Uma chiclete ajudou a levar para a cadeia um assassino que estava livre há 35 anos

West Midlands Police

Nova Welsh foi assassinada aos 24 anos, em Birmingham

Nova Welsh foi assassinada aos 24 anos, em Birmingham

Uma chiclete. Essa foi a chave para solucionar um assassinato que ocorreu há mais de 35 anos em Inglaterra.

Corria o ano de 1981.

No Chile, o general Augusto Pinochet autoproclamava-se presidente da República. O então presidente dos EUA, Ronald Reagan, e o Papa João Paulo II foram vítimas de atentado. A MTV, o primeiro canal de televisão a passar música 24 horas por dia, entrava no ar. Foi o ano em que o Post-It foi inventado. O príncipe Carlos casou com Diana.

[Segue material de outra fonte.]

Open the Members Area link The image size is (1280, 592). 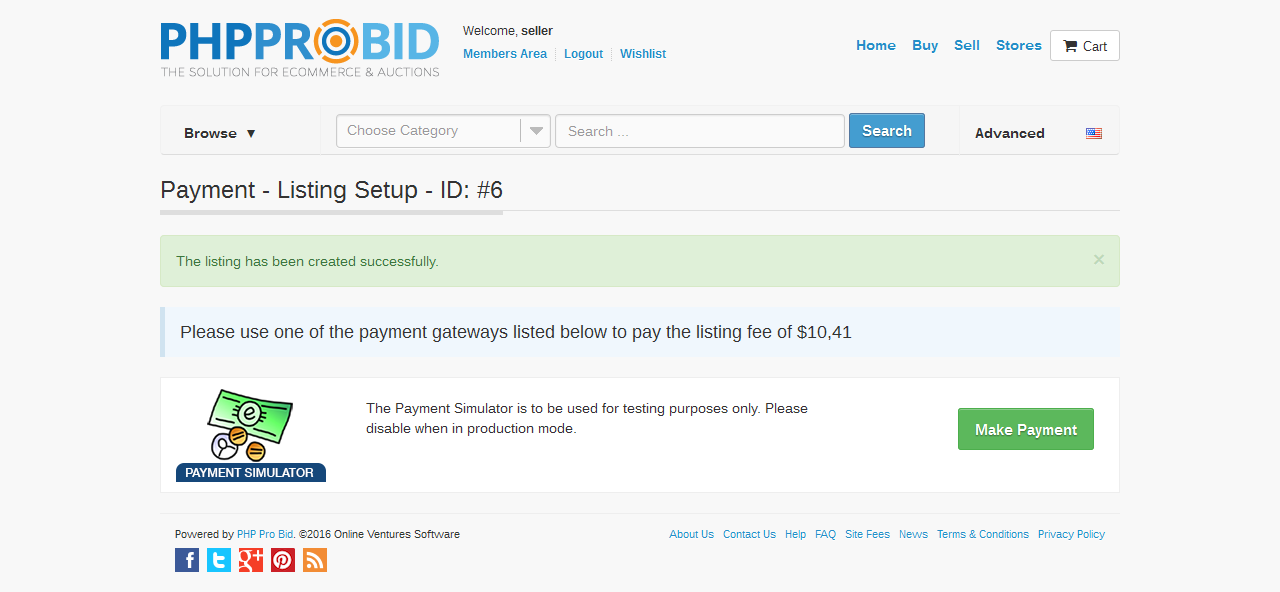coord(505,54)
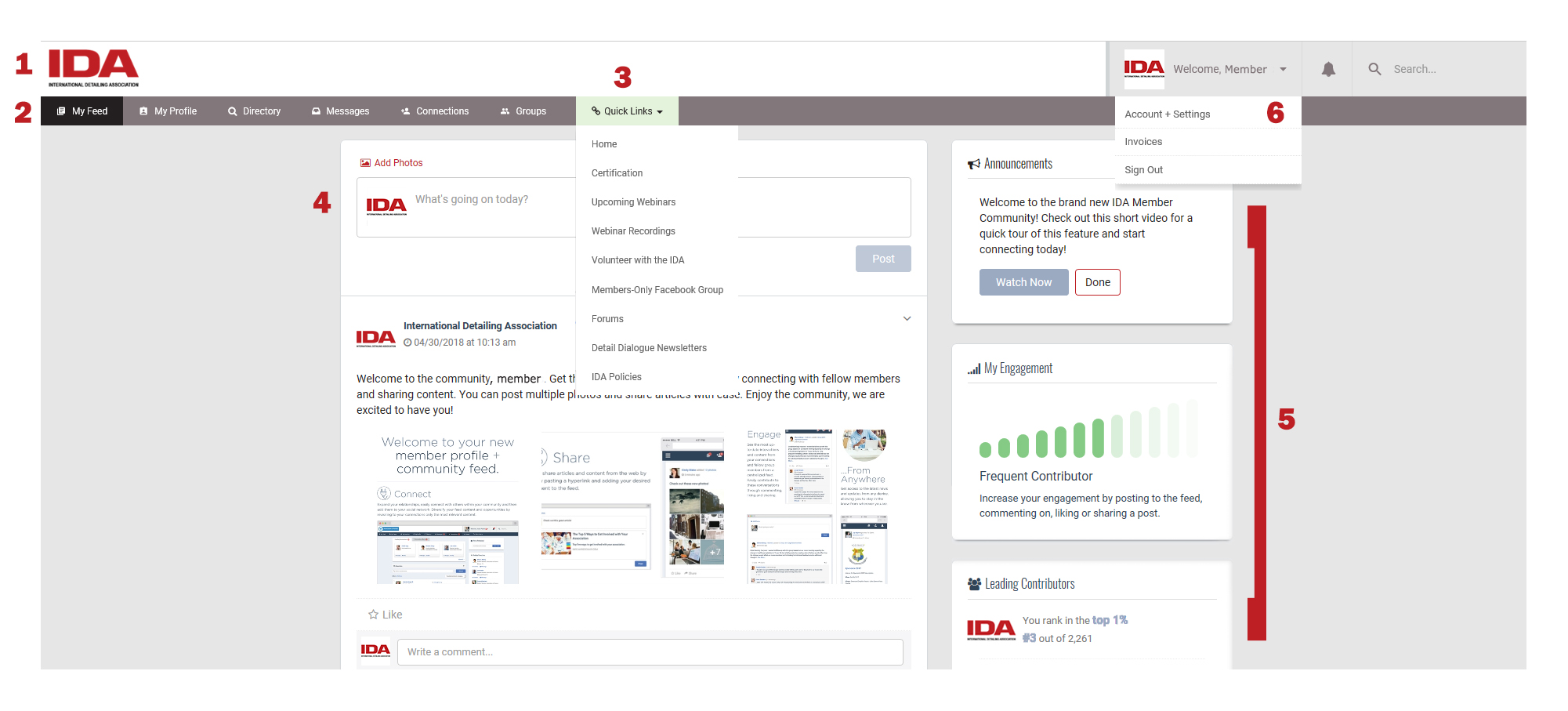Toggle the Welcome, Member account dropdown
This screenshot has height=711, width=1568.
[1228, 69]
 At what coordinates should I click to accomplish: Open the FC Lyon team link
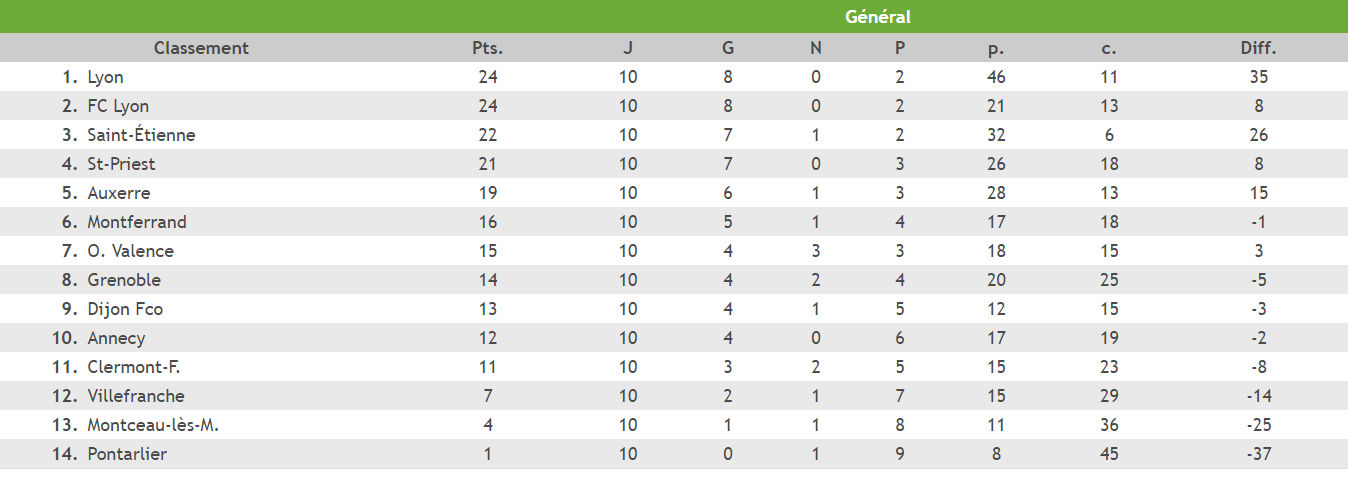pyautogui.click(x=118, y=106)
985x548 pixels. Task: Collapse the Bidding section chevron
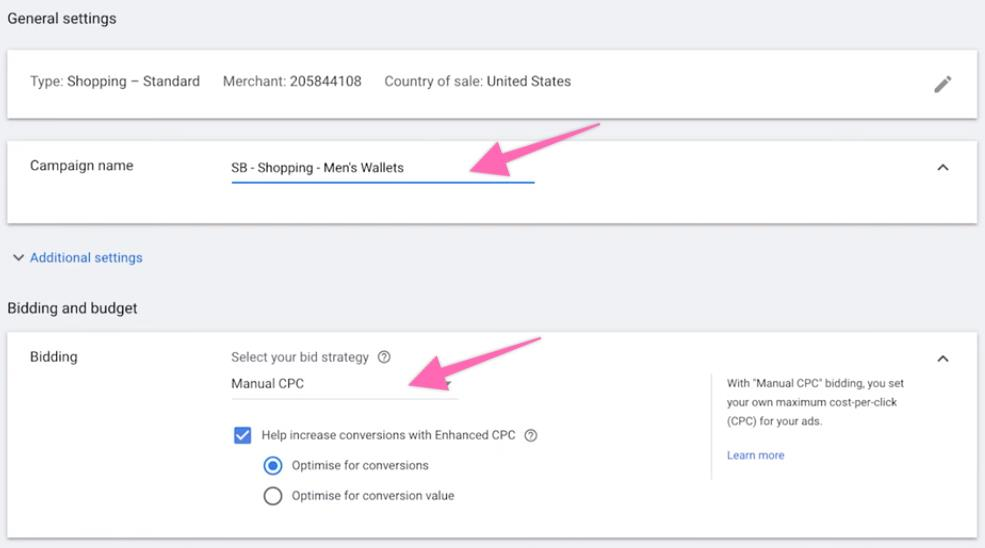click(942, 358)
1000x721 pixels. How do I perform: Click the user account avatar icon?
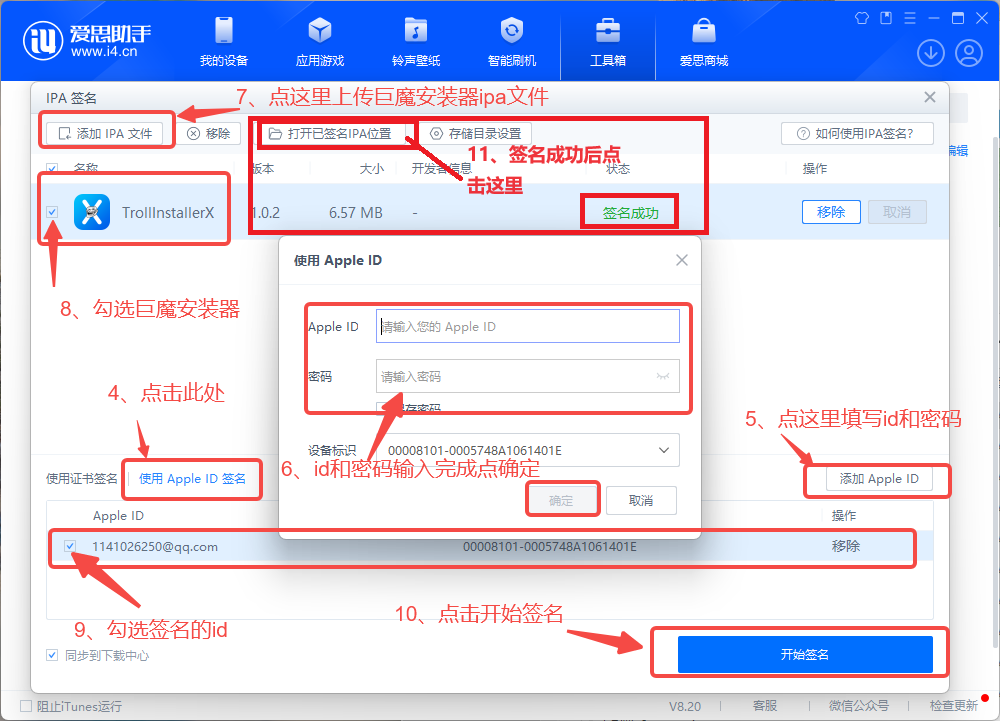(968, 52)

Em Portugal, o Benfica sagrava-se campeão, após 3 anos com duas vitórias do Porto e do campeonato com que o Sporting quebrava o seu famoso jejum de 18 anos sem ganhar. Pinto Balsemão era primeiro-ministro. Quem ia à praia via uma bola gigante da Nívea, mas ninguém precisava mesmo de usar protector solar.

E uma mulher chamada Nova Welsh, de 24 anos, que vivia em Birmingham, no norte de Inglaterra, desaparecia. O seu corpo foi encontrado dentro de um armário, na sua própria casa, três semanas mais tarde.

Acredita-se que Welsh foi morta na madrugada do dia 27 de julho desse ano. De acordo com a autópsia, a causa da morte foi estrangulamento. Mas os anos passaram-se, e a polícia não conseguia descobrir o culpado… até agosto do ano passado.

Uma chiclete castanha

A descoberta só foi possível graças aos avanços científicos que permitem, actualmente, identificar o DNA de uma pessoa – mesmo muitos anos depois, e em circunstâncias insólitas.

Ao tentar esconder o corpo de Nova Welsh, o assassino partiu a fechadura da porta do armário. E como não conseguia fechar a porta, resolveu recorrer à ajuda de uma chiclete que estava a mastigar na altura.

Os anos passaram, e a chiclete até mudou de cor – ficou castanha e empoeirada. Mas apesar disso, os investigadores conseguiram, em agosto do ano passado, encontrar nela vestígios de DNA. O DNA do assassino.

E então, quem é o assassino?

Nova Welsh foi assassinada por Osmond Bell, ex-companheiro da vítima e pai dos seus dois filhos, que na altura tinham menos de seis anos.

Os investigadores também descobriram o que consideram uma probabilidade de “uma em um milhão”: o DNA de Bell numa carta anónima, enviada logo após o crime, na qual culpava outra pessoa, para tentar eliminar as suspeitas que poderiam existir sobre o seu envolvimento no assassinato.

West Midlands Police

Osmond Bell, ex-companheiro da vítima, foi condenado a 12 anos de prisão

Osmond Bell, ex-companheiro da vítima, foi condenado a 12 anos de prisão

Osmond Bell, que hoje tem 60 anos, foi condenado a 12 anos de prisão, após um julgamento em Birmingham, que acaba de ser concluído, e no qual o juiz Patrick Thomas concluiu que o assassinato foi motivado pelo ciúme de Bell.

“Welsh tinha sido vítima de violência doméstica, mas conseguiu sair dessa redoma e tentou reconstruir a vida com um novo namorado”, disse Thomas. “Só que Bell não o aceitava. O assassinato ocorreu após uma briga entre os dois no apartamento de Nova Welsh”, acrescentou o juíz.

A mãe da vítima, Lorna Welsh, diz que agora, após a condenação do assassino, a sua filha pode finalmente descansar em paz. Graças a uma chiclete.